Understanding Acoustic Data in Unconventional Reservoirs

Abstract

Acoustic velocities are one of the key measurements for production enhancement and increased drilling efficiency in unconventional reservoirs, but the environment can present considerable complications to accurate data interpretation. Because these reservoirs are often produced by way of horizontal boreholes through shales, the sonic logs respond to intrinsic shale anisotropy, natural fractures, drilling induced stress, and nearby beds above or below the target formation. These intertwined effects frequently lead to misinterpretations such as picking a compressional slowness from an approaching bed but the shear slowness from the current formation, leading to odd (and confusing) geomechanical results. Other times, shale anisotropy is inadvertently assumed to be linked to natural fracture networks. Interpretations from different vendors, and even different analysts within the same team might vary greatly due to different processing methods. Thus, we need to consider the various aspects of sonic response in horizontal wellbore through unconventional reservoirs and proscribe a workflow and quality control regime to ensure consistent and valid results.

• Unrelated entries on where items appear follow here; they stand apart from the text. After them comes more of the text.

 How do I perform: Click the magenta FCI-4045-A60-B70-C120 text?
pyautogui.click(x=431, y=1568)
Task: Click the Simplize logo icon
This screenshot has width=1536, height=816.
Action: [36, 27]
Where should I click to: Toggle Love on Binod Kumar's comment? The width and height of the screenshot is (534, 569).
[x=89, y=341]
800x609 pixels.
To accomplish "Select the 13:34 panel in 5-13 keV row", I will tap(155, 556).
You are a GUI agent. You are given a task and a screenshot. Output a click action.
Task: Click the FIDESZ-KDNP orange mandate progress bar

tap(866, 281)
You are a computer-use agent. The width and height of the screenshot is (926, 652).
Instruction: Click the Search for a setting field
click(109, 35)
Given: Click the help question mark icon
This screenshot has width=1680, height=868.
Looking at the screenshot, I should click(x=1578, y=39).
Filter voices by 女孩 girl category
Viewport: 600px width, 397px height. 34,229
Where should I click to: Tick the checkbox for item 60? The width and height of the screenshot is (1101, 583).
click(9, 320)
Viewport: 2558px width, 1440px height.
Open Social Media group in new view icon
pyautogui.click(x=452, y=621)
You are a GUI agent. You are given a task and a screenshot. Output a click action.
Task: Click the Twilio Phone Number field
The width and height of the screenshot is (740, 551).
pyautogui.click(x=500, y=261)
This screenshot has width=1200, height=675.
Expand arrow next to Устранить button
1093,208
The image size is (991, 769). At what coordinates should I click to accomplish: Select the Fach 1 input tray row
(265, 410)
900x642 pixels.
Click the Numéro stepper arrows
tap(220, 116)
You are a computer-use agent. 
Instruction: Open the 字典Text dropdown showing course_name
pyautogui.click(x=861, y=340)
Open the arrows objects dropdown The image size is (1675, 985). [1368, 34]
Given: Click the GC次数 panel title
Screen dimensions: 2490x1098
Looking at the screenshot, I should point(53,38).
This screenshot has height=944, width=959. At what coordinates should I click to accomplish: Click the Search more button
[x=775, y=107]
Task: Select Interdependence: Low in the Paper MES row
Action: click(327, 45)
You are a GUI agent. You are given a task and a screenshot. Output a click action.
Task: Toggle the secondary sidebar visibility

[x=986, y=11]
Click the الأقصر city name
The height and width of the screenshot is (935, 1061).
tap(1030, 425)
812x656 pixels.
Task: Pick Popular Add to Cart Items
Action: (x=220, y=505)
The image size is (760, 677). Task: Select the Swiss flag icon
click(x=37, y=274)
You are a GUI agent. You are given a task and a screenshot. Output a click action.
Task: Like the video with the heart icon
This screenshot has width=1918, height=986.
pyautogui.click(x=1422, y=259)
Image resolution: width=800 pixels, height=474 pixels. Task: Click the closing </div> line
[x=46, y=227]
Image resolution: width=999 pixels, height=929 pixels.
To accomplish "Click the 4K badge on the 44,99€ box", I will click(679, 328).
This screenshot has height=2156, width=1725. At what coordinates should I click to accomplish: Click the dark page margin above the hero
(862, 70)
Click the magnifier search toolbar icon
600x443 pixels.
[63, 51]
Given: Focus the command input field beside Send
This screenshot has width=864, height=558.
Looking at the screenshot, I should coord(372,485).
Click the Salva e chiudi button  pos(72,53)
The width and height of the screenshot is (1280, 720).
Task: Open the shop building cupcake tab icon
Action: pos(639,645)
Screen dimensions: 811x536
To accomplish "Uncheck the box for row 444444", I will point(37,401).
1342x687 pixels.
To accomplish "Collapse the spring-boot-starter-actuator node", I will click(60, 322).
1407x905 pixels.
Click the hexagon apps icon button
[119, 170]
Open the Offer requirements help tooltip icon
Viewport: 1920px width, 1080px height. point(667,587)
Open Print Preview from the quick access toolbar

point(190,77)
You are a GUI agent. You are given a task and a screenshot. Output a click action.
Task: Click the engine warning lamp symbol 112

We begin with a discussion of the unconventional reservoir applications which require sonic data as key inputs, followed by a brief review of 3D anisotropy. The remainder of the work focuses on understanding the complex sonic log responses in horizontal shale reservoirs. A workflow is described, with the goal of correctly determining the compressional and shear velocities for the bed in which the tool resides as well as the nearby beds. Several field examples will be examined in detail, describing the correct methods for interpretation and the common pitfalls. Examples of how incorrectly interpreted results impact formation evaluation calculations follow. Finally, operational recommendations to optimise sonic data collection in shale reservoirs will round out the discussion.